* _Directions_: Copy every record below exactly, leaving out any pictures.

* _Data in this exercise_:
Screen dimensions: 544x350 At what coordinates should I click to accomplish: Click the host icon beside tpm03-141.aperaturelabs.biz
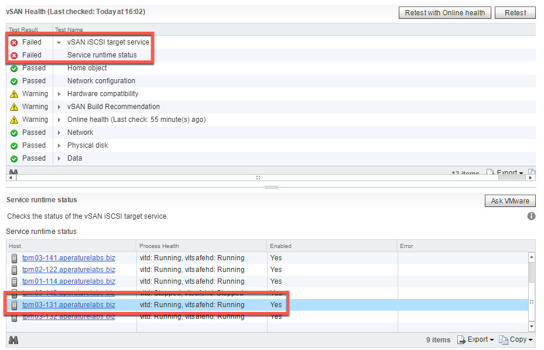15,258
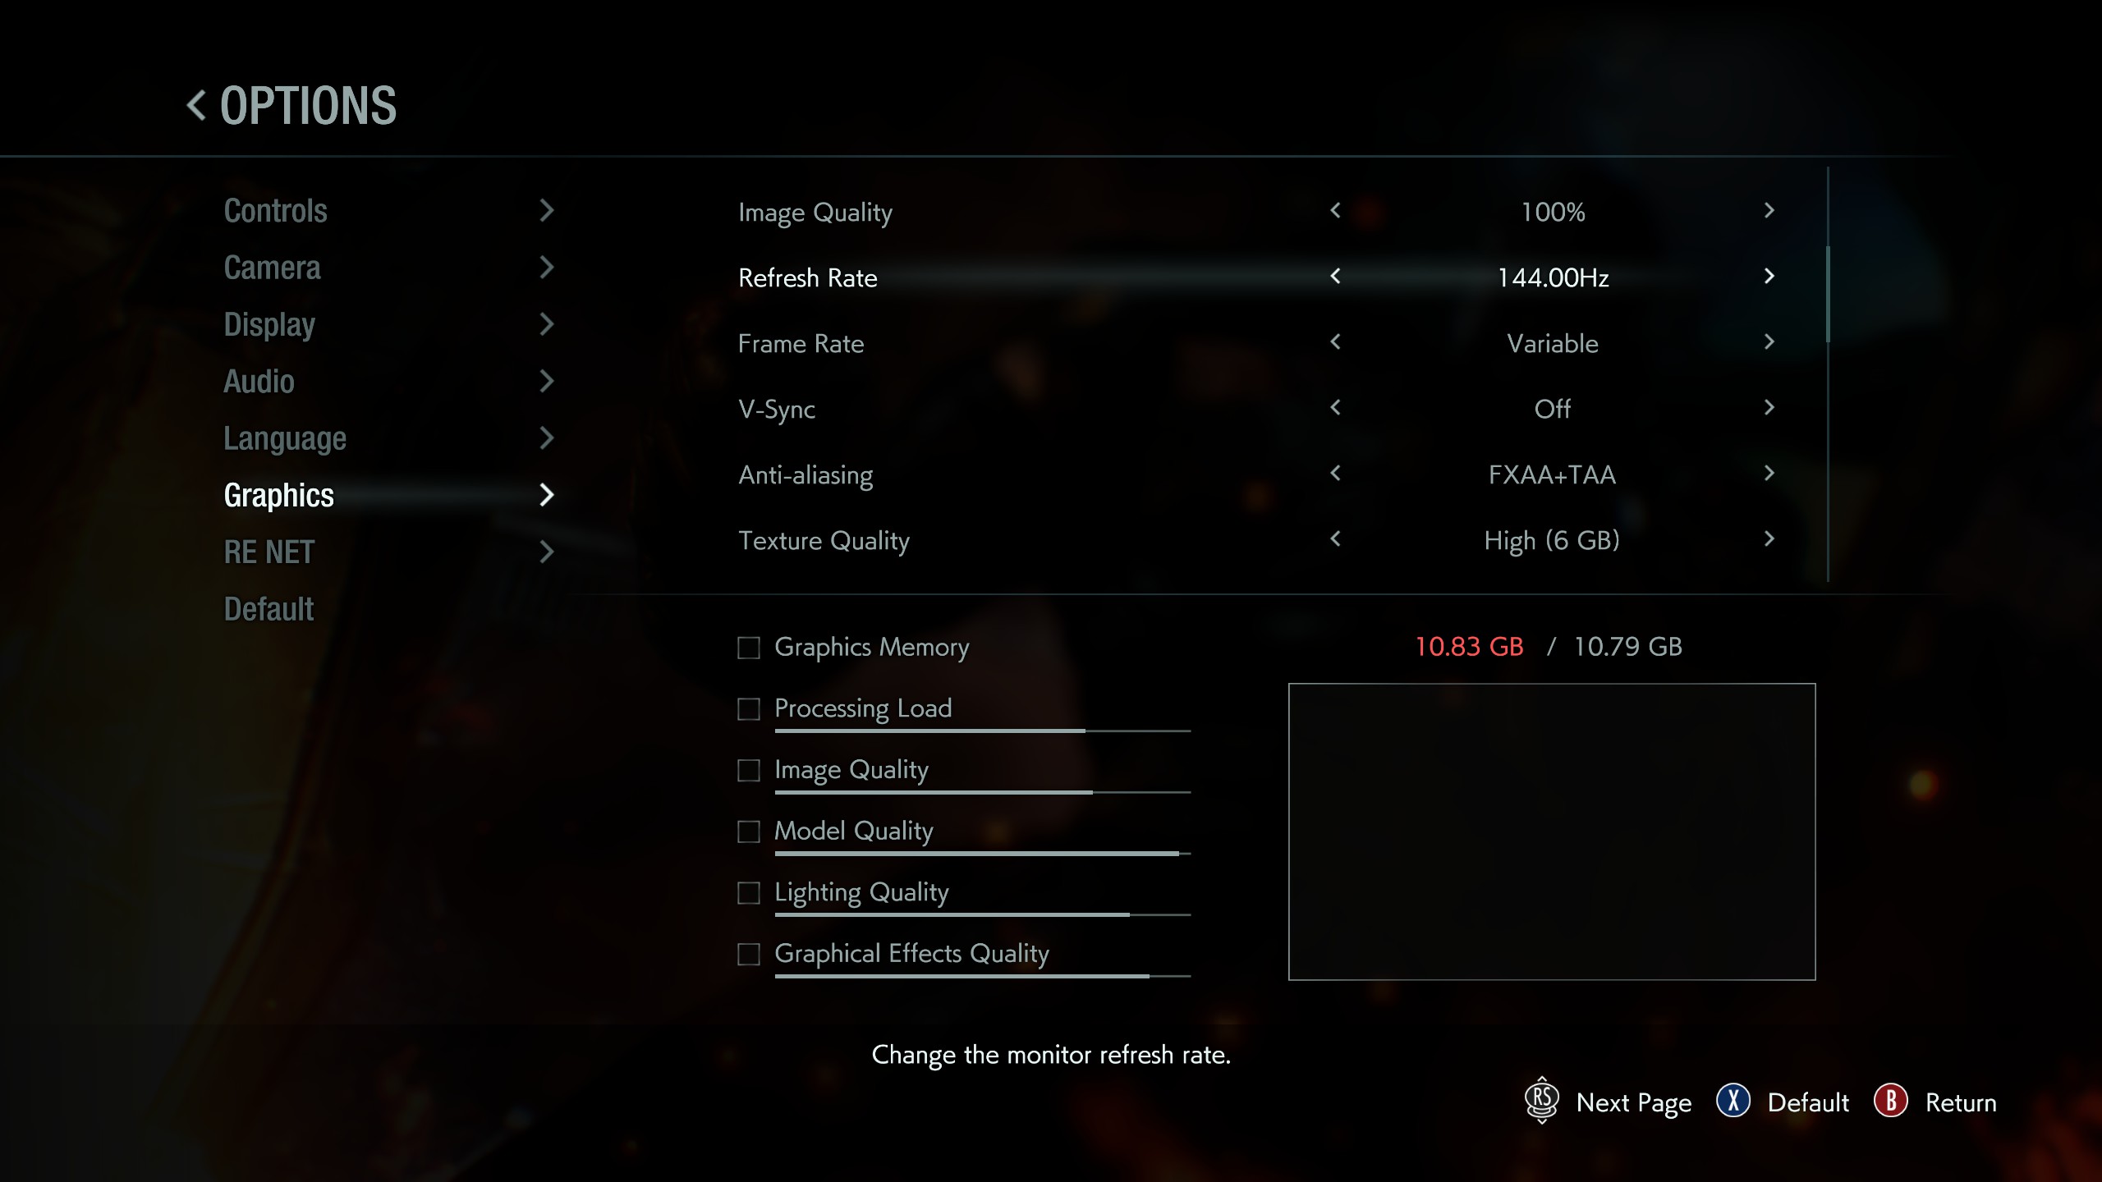2102x1182 pixels.
Task: Click right arrow to increase Refresh Rate
Action: coord(1769,276)
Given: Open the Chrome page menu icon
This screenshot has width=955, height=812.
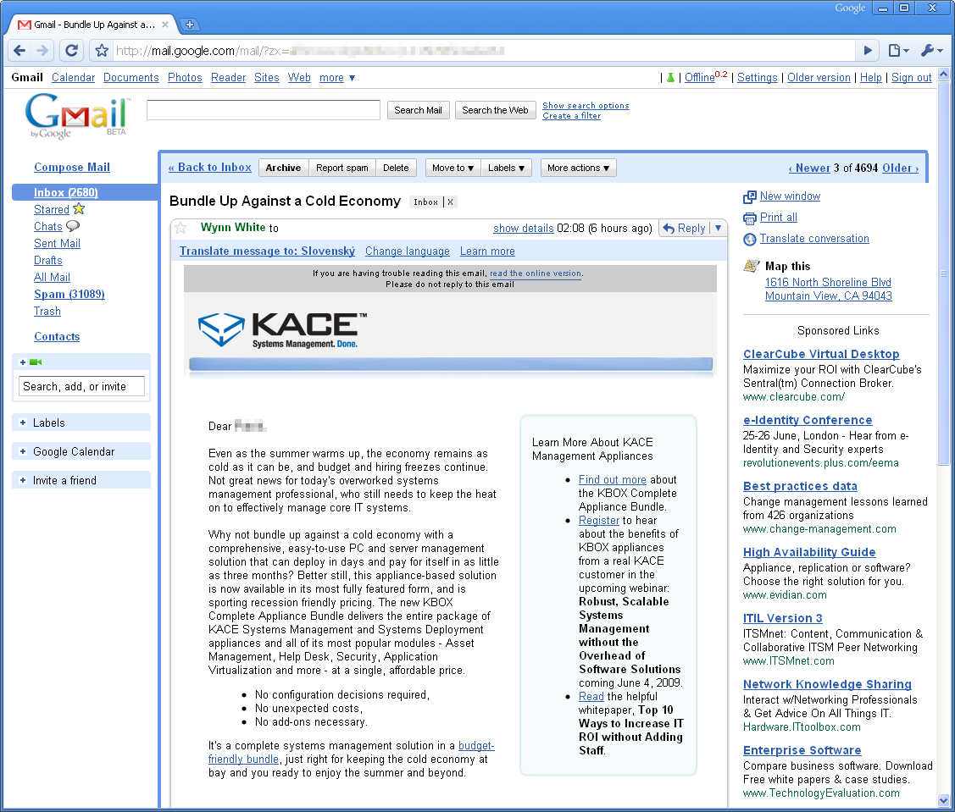Looking at the screenshot, I should pos(897,51).
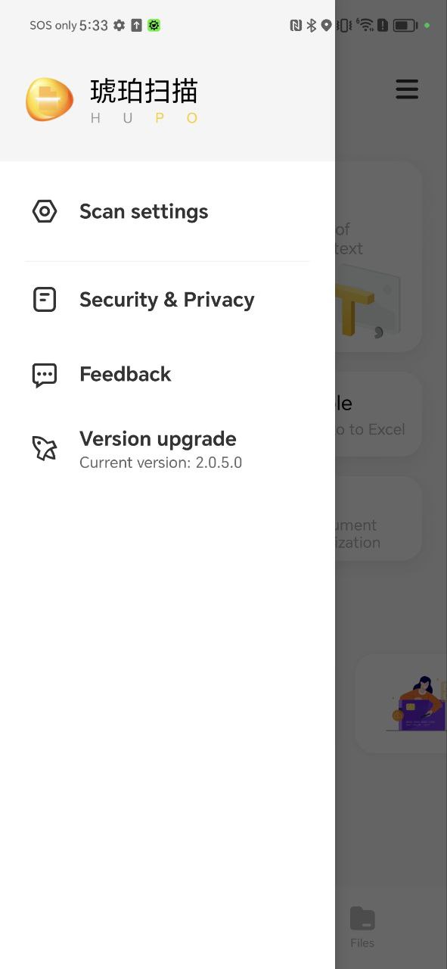The width and height of the screenshot is (447, 969).
Task: Tap the Version upgrade rocket icon
Action: point(45,448)
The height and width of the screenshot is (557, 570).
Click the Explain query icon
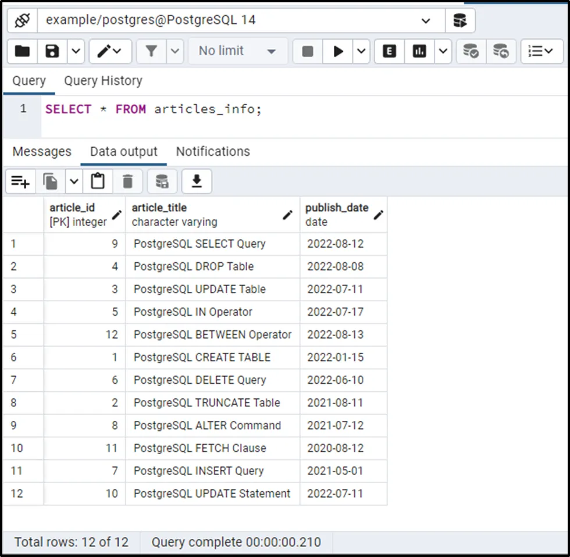point(390,51)
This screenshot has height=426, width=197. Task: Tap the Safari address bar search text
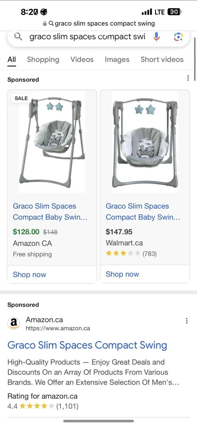pos(105,23)

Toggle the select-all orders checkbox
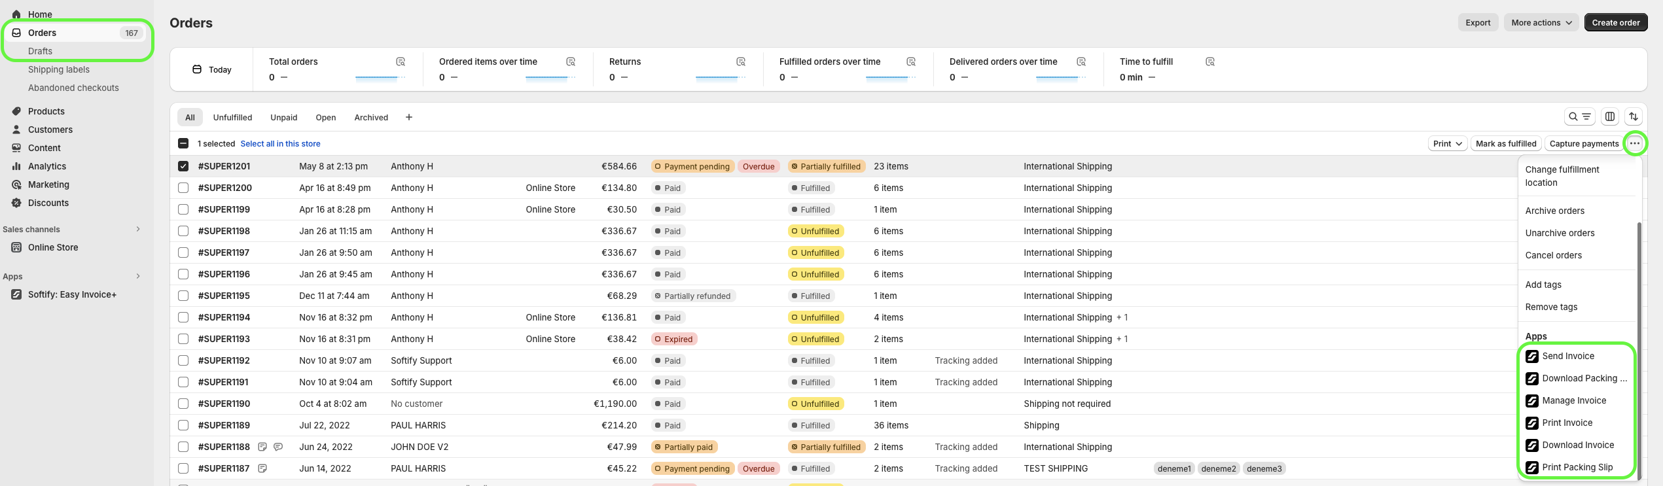[183, 144]
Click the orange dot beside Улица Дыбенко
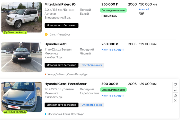Image resolution: width=180 pixels, height=120 pixels. point(46,74)

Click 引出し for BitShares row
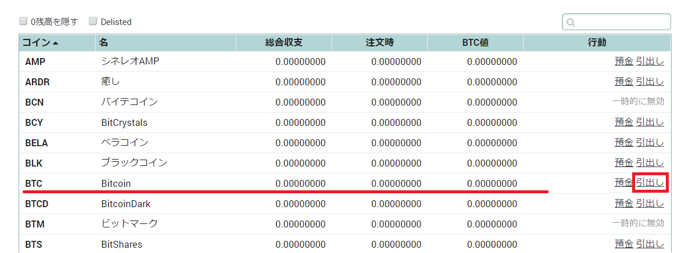650,244
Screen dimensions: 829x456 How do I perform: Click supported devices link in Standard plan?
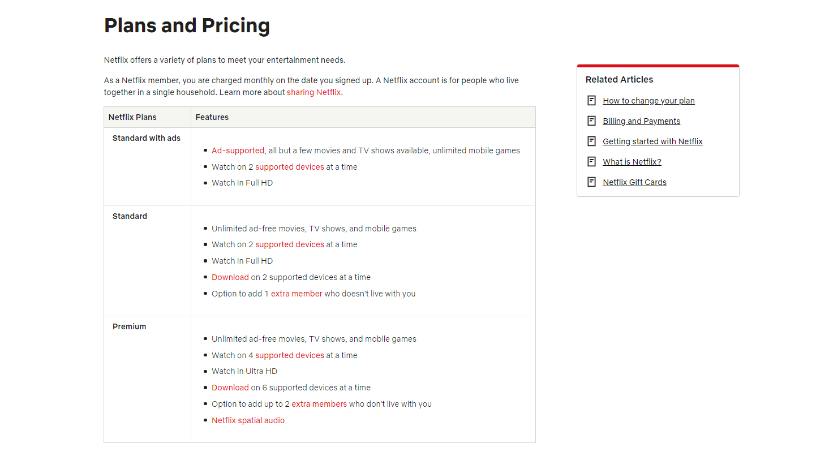tap(289, 244)
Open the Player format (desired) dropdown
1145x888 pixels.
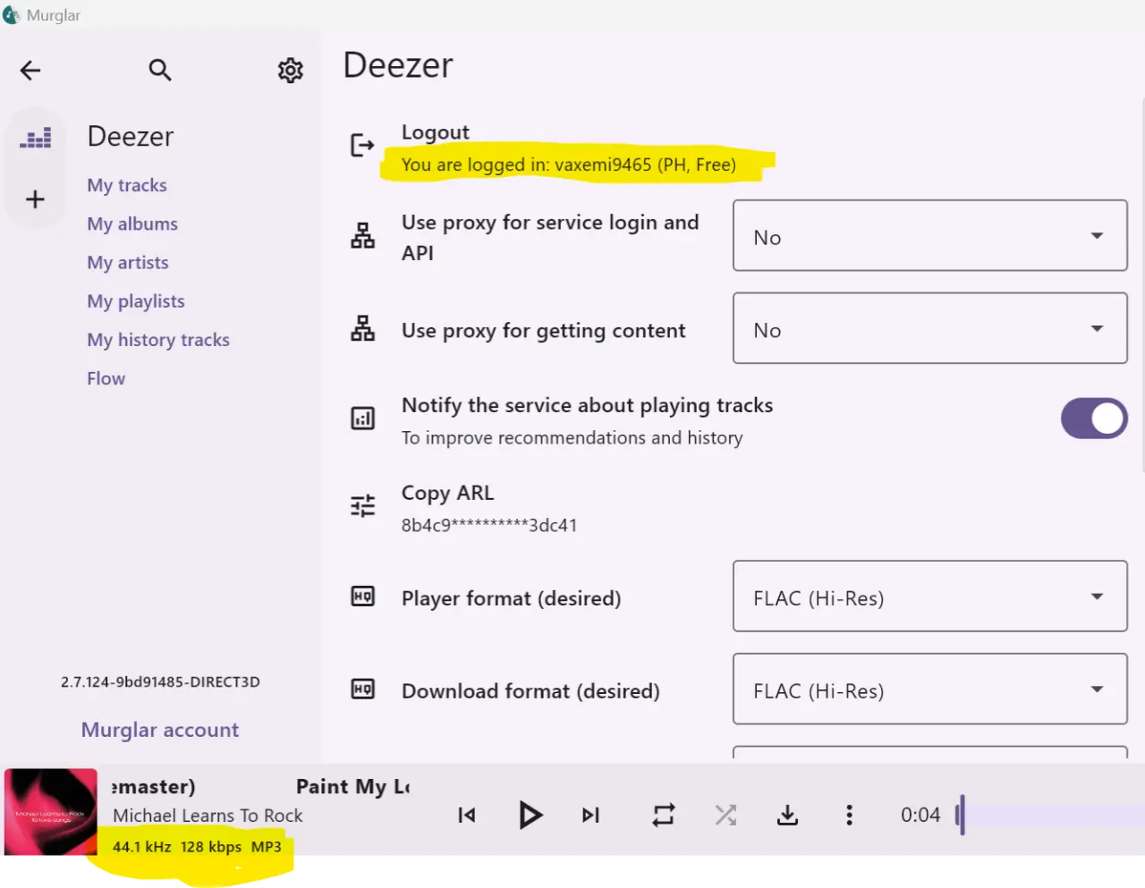[930, 596]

* _Solution for this task_:
Screen dimensions: 544x350 At what coordinates should I click to accomplish: Click the host icon beside tpm03-141.aperaturelabs.biz
15,258
2102x1182 pixels.
Task: Click right arrow to increase Refresh Rate
Action: coord(1769,276)
Given: Open the Chrome page menu icon
This screenshot has width=955, height=812.
Looking at the screenshot, I should pos(897,51).
The width and height of the screenshot is (447, 969).
Task: Tap the Version upgrade rocket icon
Action: point(45,448)
The height and width of the screenshot is (557, 570).
Click the Explain query icon
point(390,51)
This screenshot has height=426, width=197. Task: Tap the Safari address bar search text
pos(105,23)

Toggle the select-all orders checkbox
[183, 144]
Click the orange dot beside Улица Дыбенко
Image resolution: width=180 pixels, height=120 pixels. point(46,74)

Click 引出し for BitShares row
650,244
Screen dimensions: 829x456 How do I perform: Click supported devices link in Standard plan?
tap(289, 244)
Open the Player format (desired) dropdown
1145x888 pixels.
[930, 596]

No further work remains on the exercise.